By Leonard Gildarie
The life of the reporter has evolved considerably. Social media and other online activities have brought news literally to the fingertips. News is breaking all the time, with every citizen with a smart phone and internet along with a reporter.
Part of the duties of a reporter is scanning social media to remain aware of what is trending.
During the week, Facebook especially was abuzz with videos of two sisters in a Berbice police outpost. I initially viewed the videos and smiled. Two women allegedly caught drinking and misbehaving.
However, what has evolved is deeply worrying and Guyana should be ashamed. I took a second and third look at the three videos and the story that emerged is not funny, by any means.
The two sisters are before the courts now, slapped with several charges.
One is accused of damaging the cell phone of a policeman while the other is charged with dangerous driving resulting in an accident; failing to stop after an accident, failure to report the accident, resisting arrest, disorderly behaviour and assaulting a female Constable at the Rose Hall Town outpost.
Quite a long read.
One of the sisters claimed she was assaulted by a police rank in the outpost.
Police had issued a swift statement the night the video went viral. We will not discuss the details of what happened at the outpost. The world has seen it. In any case, the matters are before the court.
In fact, I am told, more than 750,000 views were generated from the videos.
However, we cannot leave the other matters alone.
Guyana gleefully zeroed in on the women and laughed.
I received a number of calls…some persons found it funny. A few others were angry.
Me…I am not happy with how the situation went downhill.
The motto of the Guyana Police Force is ‘Service and Protection’.
Do we really understand what that means? My father was a policeman killed in the line of duty. I grew up understanding what it meant.
We see photos of policemen tying the shoelaces of children or leading them across the road.
It is how I believe it should be.
In a police outpost earlier this week, three videos purportedly taken by a police rank were uploaded to social media. Within hours of the three videos making it online and going viral, police announced charges for the sisters.
The police statement was devoid of mention of any investigations of those videos.
Is there any interest who made them? For what purpose (s)? Is it standard operating procedure of police to video suspects who are sitting on the bench or waiting to be processed? If so, for what purpose (s)?
If the answer is no, what then was the purpose of those uploads?
One should ask the Commander of Berbice, Calvin Brutus, whether an investigation has been launched. Mr. Brutus, I am told, is a straight-up commander.
The police force is filled with decent men and women. I know. I speak with them often.
The Commissioner, Leslie James, is a disciplined, steady individual. I spoke to Deputy Commissioner, Maxine Graham, for the first time a few days ago. She was performing the duties of Commissioner Leslie James. She is respectful.
Assistant Commissioner Clifton Hicken is another senior cop whom I have engaged – he strikes me as capable.
There are many ranks who are similarly inclined and I deeply respect their work under conditions that are not friendly and many times hostile.

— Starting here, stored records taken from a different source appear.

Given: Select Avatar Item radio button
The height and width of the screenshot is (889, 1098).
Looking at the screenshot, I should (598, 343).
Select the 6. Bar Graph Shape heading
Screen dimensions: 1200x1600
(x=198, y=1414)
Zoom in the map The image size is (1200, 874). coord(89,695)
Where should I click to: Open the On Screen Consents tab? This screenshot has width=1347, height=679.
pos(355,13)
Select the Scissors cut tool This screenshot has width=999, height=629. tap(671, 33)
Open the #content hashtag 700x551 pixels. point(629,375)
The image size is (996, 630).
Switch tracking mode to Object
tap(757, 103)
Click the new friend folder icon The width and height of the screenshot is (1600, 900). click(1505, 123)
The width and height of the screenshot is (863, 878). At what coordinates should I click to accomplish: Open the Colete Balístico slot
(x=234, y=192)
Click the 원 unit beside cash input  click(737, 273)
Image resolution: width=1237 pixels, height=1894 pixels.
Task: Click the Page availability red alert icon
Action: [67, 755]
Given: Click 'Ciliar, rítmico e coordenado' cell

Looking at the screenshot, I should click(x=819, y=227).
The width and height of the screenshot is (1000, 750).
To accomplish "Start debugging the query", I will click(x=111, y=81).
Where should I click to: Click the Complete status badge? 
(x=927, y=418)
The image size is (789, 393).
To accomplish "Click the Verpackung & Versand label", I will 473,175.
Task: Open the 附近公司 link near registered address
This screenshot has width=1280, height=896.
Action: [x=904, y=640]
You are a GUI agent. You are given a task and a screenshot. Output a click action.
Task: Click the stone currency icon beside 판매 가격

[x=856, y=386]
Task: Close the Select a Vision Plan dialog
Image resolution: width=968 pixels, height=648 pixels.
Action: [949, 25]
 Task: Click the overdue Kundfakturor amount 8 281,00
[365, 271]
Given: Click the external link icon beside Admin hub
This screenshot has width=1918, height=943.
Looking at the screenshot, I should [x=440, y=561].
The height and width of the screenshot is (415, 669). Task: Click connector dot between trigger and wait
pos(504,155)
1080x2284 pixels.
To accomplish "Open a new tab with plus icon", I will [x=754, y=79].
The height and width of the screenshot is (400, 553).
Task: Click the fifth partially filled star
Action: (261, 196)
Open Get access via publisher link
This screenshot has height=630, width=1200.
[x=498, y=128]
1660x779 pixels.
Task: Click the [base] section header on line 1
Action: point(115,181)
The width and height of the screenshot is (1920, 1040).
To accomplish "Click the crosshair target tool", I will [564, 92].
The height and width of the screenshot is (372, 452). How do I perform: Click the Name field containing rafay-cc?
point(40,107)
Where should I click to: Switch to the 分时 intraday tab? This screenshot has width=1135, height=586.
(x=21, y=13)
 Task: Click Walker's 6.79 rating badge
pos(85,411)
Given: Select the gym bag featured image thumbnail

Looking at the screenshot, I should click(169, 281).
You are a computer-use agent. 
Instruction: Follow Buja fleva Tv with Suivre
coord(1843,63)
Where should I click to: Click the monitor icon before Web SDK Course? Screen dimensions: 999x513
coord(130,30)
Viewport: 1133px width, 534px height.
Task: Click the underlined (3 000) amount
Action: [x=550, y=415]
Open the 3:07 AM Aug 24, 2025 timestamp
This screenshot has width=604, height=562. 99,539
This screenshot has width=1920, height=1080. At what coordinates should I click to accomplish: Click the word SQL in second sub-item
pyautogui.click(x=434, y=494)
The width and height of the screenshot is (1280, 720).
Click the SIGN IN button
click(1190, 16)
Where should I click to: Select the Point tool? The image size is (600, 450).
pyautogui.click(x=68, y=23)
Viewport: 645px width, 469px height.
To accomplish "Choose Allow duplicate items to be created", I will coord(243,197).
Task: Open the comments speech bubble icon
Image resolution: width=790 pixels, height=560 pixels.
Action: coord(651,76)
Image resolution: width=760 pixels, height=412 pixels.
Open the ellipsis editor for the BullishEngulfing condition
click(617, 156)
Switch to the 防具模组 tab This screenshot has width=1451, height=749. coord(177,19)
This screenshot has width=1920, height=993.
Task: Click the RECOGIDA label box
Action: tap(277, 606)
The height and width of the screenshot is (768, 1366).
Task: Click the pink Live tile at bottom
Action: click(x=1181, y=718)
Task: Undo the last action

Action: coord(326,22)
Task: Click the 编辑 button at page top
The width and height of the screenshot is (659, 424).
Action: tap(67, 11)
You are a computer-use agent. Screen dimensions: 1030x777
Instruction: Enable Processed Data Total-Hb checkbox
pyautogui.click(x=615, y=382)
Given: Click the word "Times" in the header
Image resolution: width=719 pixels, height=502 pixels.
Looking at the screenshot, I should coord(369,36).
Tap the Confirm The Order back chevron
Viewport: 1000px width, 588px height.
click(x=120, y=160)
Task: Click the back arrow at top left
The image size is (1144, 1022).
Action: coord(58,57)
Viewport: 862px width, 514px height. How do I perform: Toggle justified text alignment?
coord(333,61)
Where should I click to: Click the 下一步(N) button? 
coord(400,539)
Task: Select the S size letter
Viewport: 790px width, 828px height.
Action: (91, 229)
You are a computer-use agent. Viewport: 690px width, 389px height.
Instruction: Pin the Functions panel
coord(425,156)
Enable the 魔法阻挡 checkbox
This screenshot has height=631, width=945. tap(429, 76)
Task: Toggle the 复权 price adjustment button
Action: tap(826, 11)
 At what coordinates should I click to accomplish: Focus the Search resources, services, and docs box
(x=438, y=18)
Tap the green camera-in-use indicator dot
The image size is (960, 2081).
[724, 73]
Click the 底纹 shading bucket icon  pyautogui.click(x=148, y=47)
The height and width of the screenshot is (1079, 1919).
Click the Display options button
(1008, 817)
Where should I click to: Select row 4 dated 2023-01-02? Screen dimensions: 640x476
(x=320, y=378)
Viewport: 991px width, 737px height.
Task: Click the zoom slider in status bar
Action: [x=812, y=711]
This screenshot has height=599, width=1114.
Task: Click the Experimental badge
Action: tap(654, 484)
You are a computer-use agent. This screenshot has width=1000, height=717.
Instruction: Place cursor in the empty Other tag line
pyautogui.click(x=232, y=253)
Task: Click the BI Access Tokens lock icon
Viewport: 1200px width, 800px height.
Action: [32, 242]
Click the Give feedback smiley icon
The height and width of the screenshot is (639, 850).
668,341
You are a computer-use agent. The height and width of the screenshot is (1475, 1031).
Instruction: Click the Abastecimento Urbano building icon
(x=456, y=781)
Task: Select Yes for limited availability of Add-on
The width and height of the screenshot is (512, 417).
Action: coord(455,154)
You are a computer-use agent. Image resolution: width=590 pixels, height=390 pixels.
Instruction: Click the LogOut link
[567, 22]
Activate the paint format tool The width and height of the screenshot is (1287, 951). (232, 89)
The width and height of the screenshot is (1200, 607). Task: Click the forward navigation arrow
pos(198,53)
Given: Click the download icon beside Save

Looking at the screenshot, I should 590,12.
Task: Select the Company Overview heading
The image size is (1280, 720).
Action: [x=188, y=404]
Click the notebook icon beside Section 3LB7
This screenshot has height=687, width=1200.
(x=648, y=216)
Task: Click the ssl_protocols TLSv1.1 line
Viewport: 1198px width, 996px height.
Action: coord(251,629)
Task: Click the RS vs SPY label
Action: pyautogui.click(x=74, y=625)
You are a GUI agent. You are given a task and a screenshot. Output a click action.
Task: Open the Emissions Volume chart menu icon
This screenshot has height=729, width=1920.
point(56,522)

There are many rogue elements too.
I believe that the Police Force, the Guyana Power and Light Inc. and the Guyana Telephone and Telegraph Company, top the list as the entities with the most criticisms from citizens.
The fact is that under no circumstances should the police tolerate disrespect of the Force, as was seen in the videos. The behaviour was unacceptable.
However, I am interested also in the trigger leading up to the time when the videos were made. What transpired that led to the women behaving in that manner?
If it is standard operation procedure now, the police should make it clear.
I am sure the lawyers would have a field day when it comes to the rights of persons accused of a crime and have not been proven to have done same – for videos to be made in the station and uploaded without permission of those accused.
There are a number of other factors in the case that should worry.
For example, one of the women is a said to be a popular Berbice singer at the mandirs.
In fact, she is sought after at events. She was the centre of news where a pandit is being accused of rape.
Fast-forward to this past week, Guyana went on a bashing spree on what is clearly one woman who needs counseling.
I fail to hear the voices of our Hindu leaders. I fail to hear statements from our women’s groups.
Churches, Mandirs and Mosques are not once-a-week events. There is supposed to be a safety net for members.
As a developing nation, our maturity and adherence to rules and laws will be what distinguishes us from the rest of the pack.
We gleefully rubbed our hands in delight at the antics of the two women. We did not pause and wonder about their mental state and capacity. Our politicians and women’s rights groups kept silent.
Again, I insist, there can be no excuse for the behaviour as depicted in those videos.
The police must also be continued to be reminded that their oath is to serve and protect.
There will be no middle ground. It is simple…I…we need the Police Force to up its game and be professional.
By the same token, our religious bodies need to be prodded into action, to awaken from the slumber they have fallen into. There is also a social responsibility.
I see two women, could be my sisters, who are calling for help.
I see two women who are a reflection of the mindset of a large portion of our society.
It is a fact.
There are two or three of four sides to every story. As of now, the conclusions are that as a people, as good people, we dropped the ball on this one, badly. That is not who we are.
(The views expressed in this article are those of the author and do not necessarily reflect the opinions of this newspaper.)